Give back all of the data exactly. Leave nothing out.

────────────────

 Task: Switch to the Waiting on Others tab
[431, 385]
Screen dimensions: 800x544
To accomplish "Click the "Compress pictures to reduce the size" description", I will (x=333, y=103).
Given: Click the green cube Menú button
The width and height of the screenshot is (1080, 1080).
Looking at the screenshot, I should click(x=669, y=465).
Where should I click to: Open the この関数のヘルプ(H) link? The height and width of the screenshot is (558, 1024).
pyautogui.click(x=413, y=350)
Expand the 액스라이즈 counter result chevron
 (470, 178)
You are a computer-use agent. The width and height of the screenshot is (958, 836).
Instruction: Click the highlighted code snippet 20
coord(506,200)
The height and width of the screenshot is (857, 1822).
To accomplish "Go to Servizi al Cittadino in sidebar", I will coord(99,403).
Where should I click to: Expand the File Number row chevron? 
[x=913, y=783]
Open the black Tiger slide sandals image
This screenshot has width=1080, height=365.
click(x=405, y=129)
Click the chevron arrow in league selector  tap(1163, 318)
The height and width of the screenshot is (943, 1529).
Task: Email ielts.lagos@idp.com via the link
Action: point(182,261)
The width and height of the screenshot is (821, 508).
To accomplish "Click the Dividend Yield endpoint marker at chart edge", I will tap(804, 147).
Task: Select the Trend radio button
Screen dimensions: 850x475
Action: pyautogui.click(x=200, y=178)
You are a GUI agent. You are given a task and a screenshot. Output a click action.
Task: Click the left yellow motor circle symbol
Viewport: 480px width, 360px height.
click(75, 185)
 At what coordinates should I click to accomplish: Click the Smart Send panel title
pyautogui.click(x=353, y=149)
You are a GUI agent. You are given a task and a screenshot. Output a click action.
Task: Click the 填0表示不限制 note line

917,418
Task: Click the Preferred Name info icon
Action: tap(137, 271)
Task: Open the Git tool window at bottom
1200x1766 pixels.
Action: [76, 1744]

────────────────

[EXERCISE SOLUTION]
 Task: Switch to the Waiting on Others tab
[431, 385]
Screen dimensions: 800x544
To accomplish "Click the "Compress pictures to reduce the size" description", I will (x=333, y=103).
Given: Click the green cube Menú button
The width and height of the screenshot is (1080, 1080).
Looking at the screenshot, I should click(x=669, y=465).
Where should I click to: Open the この関数のヘルプ(H) link? The height and width of the screenshot is (558, 1024).
pyautogui.click(x=413, y=350)
Expand the 액스라이즈 counter result chevron
 (470, 178)
You are a computer-use agent. The width and height of the screenshot is (958, 836).
Instruction: Click the highlighted code snippet 20
coord(506,200)
The height and width of the screenshot is (857, 1822).
To accomplish "Go to Servizi al Cittadino in sidebar", I will coord(99,403).
Where should I click to: Expand the File Number row chevron? 
[x=913, y=783]
Open the black Tiger slide sandals image
This screenshot has width=1080, height=365.
click(x=405, y=129)
Click the chevron arrow in league selector  tap(1163, 318)
The height and width of the screenshot is (943, 1529).
Task: Email ielts.lagos@idp.com via the link
Action: point(182,261)
The width and height of the screenshot is (821, 508).
To accomplish "Click the Dividend Yield endpoint marker at chart edge", I will tap(804, 147).
Task: Select the Trend radio button
Screen dimensions: 850x475
Action: pyautogui.click(x=200, y=178)
You are a GUI agent. You are given a task and a screenshot. Output a click action.
Task: Click the left yellow motor circle symbol
Viewport: 480px width, 360px height.
click(75, 185)
 At what coordinates should I click to accomplish: Click the Smart Send panel title
pyautogui.click(x=353, y=149)
You are a GUI agent. You are given a task and a screenshot. Output a click action.
Task: Click the 填0表示不限制 note line

917,418
Task: Click the Preferred Name info icon
Action: tap(137, 271)
Task: Open the Git tool window at bottom
1200x1766 pixels.
Action: [76, 1744]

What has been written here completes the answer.